Des mesures “concrètes” seront prises, dont des sanctions ciblées contre les responsables des violences, si les autorités refusent le dialogue au Burundi, a averti jeudi un envoyé spécial du président américain Barack Obama à Bujumbura.

Le Burundi est agité depuis dimanche par des manifestations contre la candidature du président Pierre Nkurunziza à un troisième mandat lors de la présidentielle du 26 juin. La communauté internationale craint que ce mouvement ne débouche sur des violences à grande échelle, dans un pays dont l’histoire politique récente a été marquée par des massacres ethniques et une longue guerre civile (1993-2006).

“Nous espérons que les choses vont s’améliorer et non empirer. Nous espérons que les chances de dialogue seront saisies. Si tel n’était pas le cas, nous avons fait très clairement savoir qu’il y aurait des conséquences concrètes, pas simplement des déclarations, mais des conséquences que le gouvernement ressentira”, a averti lors d’une conférence de presse le secrétaire d’Etat adjoint à la démocratie et droits de l’Homme, Tom Malinowski.

Le diplomate, qui a rencontré jeudi le président Nkurunziza ainsi que des responsables de l’opposition et de la société civile, en pointe dans la contestation actuelle, a évoqué “notamment des mesures ciblées contre ceux qui sont responsables de violences”, refusant de nommer les personnalités potentiellement visées.

“Le Burundi est grandement dépendant de ses relations avec la communauté internationale”, a-t-il rappelé, en référence à l’importante aide dont bénéficie le pays, appelant les autorités à ne pas mettre ces liens “en péril”.

  1. Malinowski a clairement critiqué les récentes mesures du gouvernement pour tenter d’endiguer la contestation et lui a reproché d’être à l’origine de la radicalisation des manifestations.

“Les décisions prises par le gouvernement telles que la coupure de radios, des réseaux sociaux et autres, censées être motivées par le souci de maintenir la stabilité, laissent craindre l’effet inverse”, a-t-il souligné.

“Si les gens ne peuvent faire valoir leur opinion pacifiquement et dans le cadre de la loi, ils ne vont pas s’arrêter de manifester leur point de vue, il vont le faire moins pacifiquement et hors la loi”, a-t-il insisté.

Il a aussi dénoncé “l’utilisation et la distribution d’armes aux Imbonerakure”, les jeunes du parti au pouvoir, “pour intimider l’opposition et la société civile”. “Nous avons tous vu que cela se passe”, a-t-il souligné, alors que le gouvernement réfute ces accusations.

  1. Malinowski, qui était le “scribe” du président américain Bill Clinton en 2000, lors de la signature des Accords d’Arusha qui ouvrirent la voie à la fin de la guerre civile au Burundi, a qualifié la situation actuelle de “très dangereuse”.

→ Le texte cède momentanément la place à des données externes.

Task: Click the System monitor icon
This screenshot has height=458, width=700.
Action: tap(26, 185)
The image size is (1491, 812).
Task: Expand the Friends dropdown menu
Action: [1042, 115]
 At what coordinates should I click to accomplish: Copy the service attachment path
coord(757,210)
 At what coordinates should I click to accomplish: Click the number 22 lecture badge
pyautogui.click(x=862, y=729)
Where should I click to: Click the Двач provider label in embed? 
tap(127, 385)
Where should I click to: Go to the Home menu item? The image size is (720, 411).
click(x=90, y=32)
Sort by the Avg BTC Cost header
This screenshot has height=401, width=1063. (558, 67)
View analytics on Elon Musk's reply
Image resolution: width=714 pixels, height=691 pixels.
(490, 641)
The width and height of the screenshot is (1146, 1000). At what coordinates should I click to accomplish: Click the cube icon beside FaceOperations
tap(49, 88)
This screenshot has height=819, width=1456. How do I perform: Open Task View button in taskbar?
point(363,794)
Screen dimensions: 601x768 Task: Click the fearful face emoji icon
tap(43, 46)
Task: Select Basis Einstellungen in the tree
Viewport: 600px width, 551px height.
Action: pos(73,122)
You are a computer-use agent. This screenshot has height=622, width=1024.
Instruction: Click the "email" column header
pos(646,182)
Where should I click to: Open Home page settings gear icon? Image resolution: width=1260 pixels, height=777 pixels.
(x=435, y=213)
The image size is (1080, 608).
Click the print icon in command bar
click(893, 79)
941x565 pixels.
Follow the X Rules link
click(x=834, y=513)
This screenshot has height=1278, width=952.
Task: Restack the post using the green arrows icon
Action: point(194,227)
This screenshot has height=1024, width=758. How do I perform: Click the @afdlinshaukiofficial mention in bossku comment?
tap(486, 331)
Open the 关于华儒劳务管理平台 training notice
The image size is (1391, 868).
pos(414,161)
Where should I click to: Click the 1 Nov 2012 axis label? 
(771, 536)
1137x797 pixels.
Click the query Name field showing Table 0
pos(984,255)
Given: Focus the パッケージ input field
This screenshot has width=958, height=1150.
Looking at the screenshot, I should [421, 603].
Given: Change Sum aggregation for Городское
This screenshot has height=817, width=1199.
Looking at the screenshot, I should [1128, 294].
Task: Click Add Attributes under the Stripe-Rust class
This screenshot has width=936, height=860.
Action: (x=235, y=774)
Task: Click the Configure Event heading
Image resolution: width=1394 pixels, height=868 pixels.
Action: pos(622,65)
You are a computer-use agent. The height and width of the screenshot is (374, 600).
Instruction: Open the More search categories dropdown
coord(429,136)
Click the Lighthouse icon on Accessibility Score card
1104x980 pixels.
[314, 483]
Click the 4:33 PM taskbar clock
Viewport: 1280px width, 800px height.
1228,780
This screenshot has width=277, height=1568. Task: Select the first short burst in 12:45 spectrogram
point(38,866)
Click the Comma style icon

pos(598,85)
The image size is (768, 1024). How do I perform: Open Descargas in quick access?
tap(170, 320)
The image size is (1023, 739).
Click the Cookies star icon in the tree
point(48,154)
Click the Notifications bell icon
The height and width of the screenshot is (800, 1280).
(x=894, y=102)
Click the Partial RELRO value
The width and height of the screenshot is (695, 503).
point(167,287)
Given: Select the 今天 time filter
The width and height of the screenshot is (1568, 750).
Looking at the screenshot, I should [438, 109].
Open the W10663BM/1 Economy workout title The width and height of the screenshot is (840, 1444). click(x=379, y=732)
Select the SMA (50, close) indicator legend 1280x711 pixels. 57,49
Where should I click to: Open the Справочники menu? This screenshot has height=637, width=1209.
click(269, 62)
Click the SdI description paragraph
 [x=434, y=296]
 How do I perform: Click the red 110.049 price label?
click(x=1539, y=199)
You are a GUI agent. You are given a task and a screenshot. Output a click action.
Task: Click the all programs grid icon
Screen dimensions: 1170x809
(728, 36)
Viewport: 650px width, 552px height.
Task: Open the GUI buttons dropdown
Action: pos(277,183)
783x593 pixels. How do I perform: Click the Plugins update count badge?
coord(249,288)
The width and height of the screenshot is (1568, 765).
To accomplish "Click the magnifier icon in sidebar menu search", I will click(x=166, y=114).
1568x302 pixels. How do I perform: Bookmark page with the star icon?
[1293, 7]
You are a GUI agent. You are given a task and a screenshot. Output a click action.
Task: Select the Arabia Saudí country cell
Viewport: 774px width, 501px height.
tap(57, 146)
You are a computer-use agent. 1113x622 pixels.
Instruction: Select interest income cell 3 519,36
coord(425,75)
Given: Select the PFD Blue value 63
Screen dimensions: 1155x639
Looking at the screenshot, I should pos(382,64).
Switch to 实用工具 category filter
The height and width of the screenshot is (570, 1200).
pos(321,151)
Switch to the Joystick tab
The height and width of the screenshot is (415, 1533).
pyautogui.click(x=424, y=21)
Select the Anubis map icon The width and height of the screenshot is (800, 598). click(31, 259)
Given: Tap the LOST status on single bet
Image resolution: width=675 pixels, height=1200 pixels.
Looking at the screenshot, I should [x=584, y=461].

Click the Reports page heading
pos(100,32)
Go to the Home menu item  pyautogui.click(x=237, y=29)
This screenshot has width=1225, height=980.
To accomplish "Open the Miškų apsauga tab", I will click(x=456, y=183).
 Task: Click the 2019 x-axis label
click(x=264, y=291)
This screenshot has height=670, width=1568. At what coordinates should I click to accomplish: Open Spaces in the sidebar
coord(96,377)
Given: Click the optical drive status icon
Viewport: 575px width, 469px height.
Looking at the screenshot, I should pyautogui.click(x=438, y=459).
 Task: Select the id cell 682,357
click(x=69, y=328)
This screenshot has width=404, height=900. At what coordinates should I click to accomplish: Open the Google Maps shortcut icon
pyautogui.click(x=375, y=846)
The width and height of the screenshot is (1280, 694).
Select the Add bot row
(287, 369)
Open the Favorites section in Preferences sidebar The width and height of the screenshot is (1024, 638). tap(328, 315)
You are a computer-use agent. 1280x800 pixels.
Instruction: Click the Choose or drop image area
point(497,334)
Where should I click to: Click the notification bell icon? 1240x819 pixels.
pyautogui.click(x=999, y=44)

“Nous espérons (…) qu’il va y avoir un recul sur les mesures répressives qui ne peuvent que faire empirer la situation”, a-t-il indiqué. “Manifester pacifiquement son opposition aux décisions présidentielles, ce n’est pas une insurrection”.

Les autorités ont qualifié l’actuelle contestation de “soulèvement” et interdit les manifestations depuis samedi, jour de la désignation par le parti au pouvoir de M. Nkurunziza pour être son candidat à la présidentielle. L’opposition et la société civile estiment qu’un troisième mandat de M. Nkurunziza, élu en 2005 et réélu en 2010, est inconstitutionnel.

Le climat actuel, notamment “les intimidations de ceux qui ne sont pas d’accord avec le président”, ne permettrait pas un “processus électoral légitime”, a enfin estimé l’envoyé spécial américain.